> **Task statement**
Extract the line that contains "Task: Click the dollar" and every line after it through the end of the records below, exactly as written, leaving out any pictures.

*** Given records ***

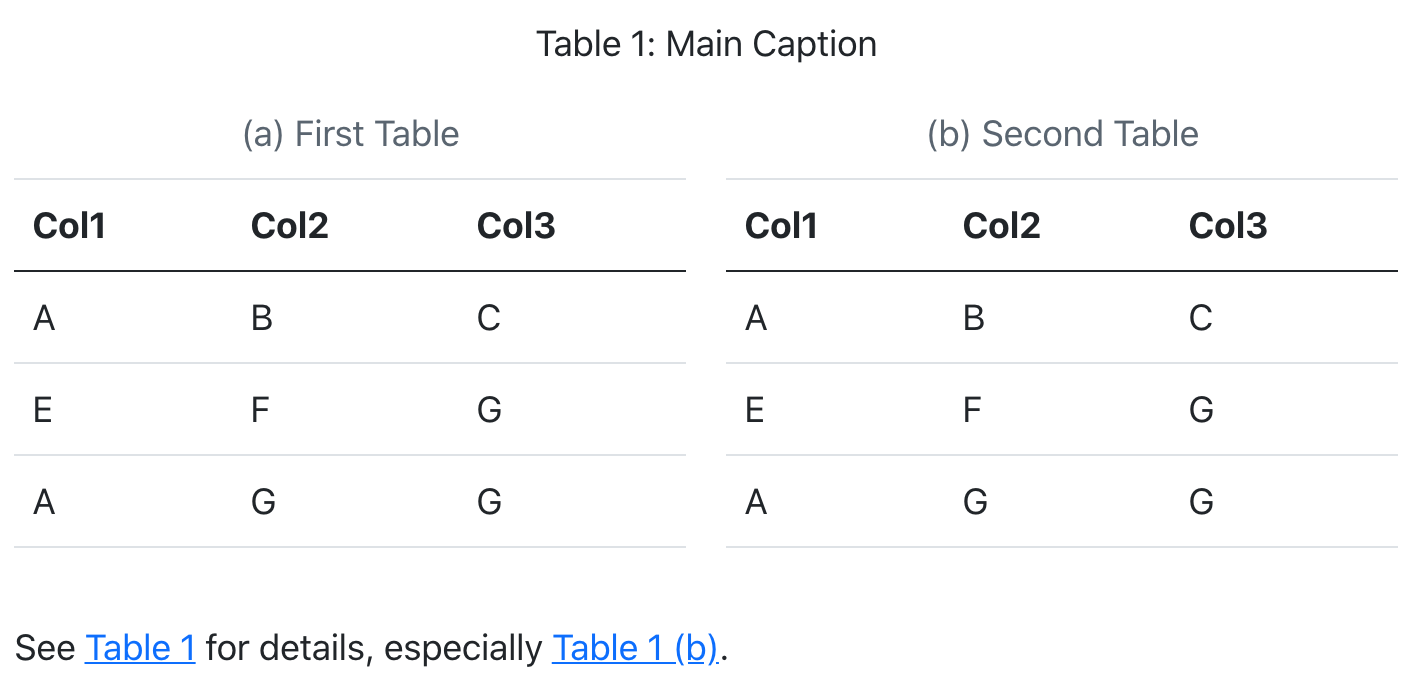Click the Col2 header in First Table
Screen dimensions: 1416x698
coord(290,226)
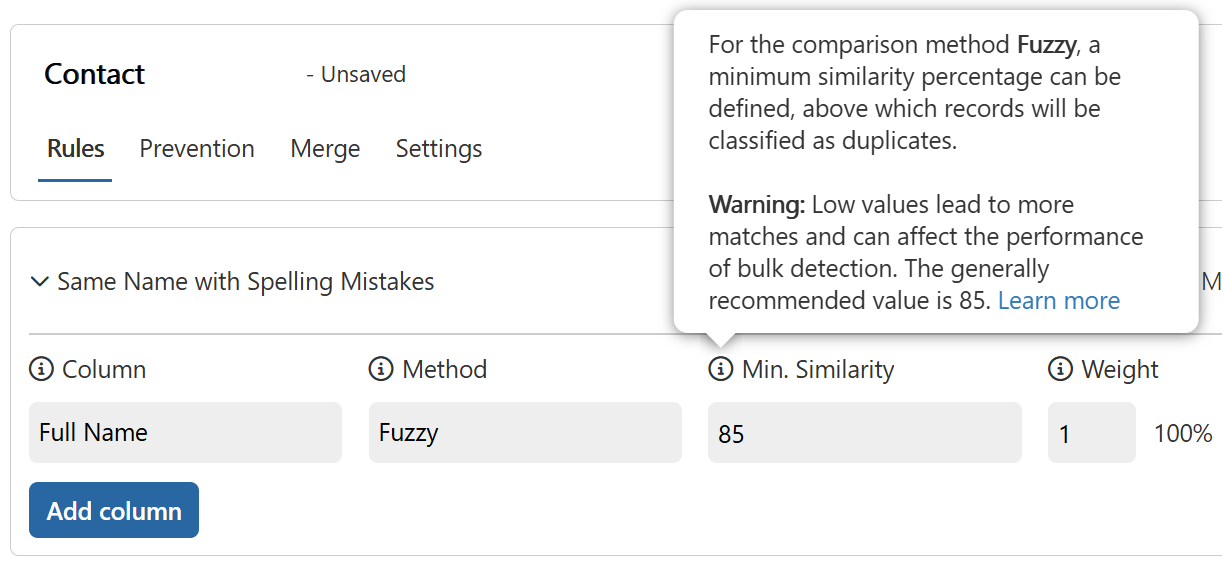The height and width of the screenshot is (569, 1222).
Task: Click the Weight input field showing 1
Action: pyautogui.click(x=1092, y=433)
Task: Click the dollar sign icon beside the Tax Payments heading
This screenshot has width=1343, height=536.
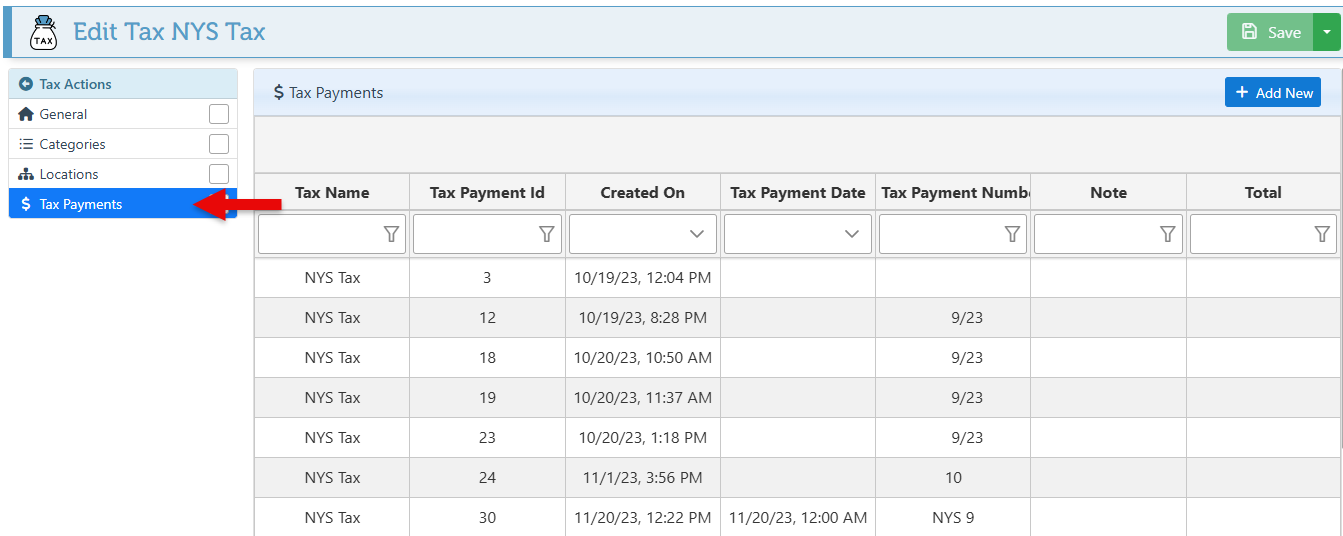Action: (279, 93)
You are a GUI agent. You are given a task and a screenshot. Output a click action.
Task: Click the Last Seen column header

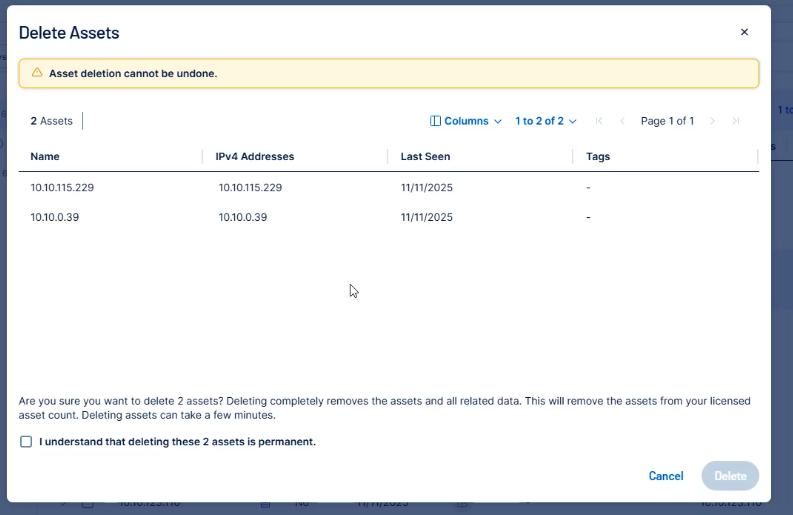pos(425,157)
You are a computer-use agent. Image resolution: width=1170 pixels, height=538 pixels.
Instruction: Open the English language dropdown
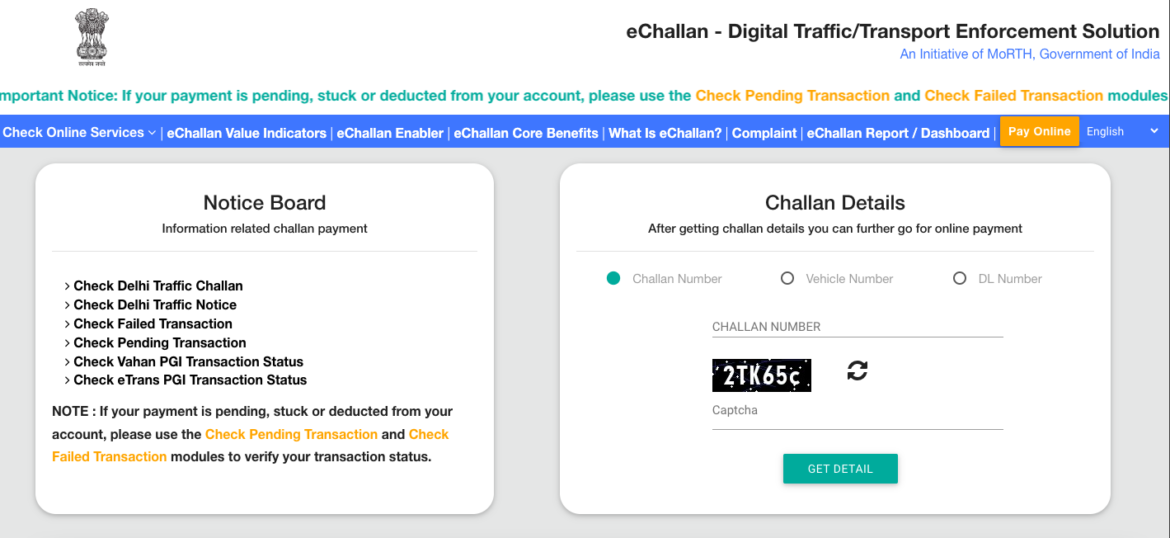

***

> **Task response**
Task: Click the dollar sign icon beside the Tax Payments heading
This screenshot has width=1343, height=536.
Action: (279, 93)
You are a GUI agent. You are given a task and a screenshot. Output a click action.
Task: Click the Last Seen column header

pos(425,157)
You are a computer-use agent. Image resolution: width=1170 pixels, height=538 pixels.
Instruction: Open the English language dropdown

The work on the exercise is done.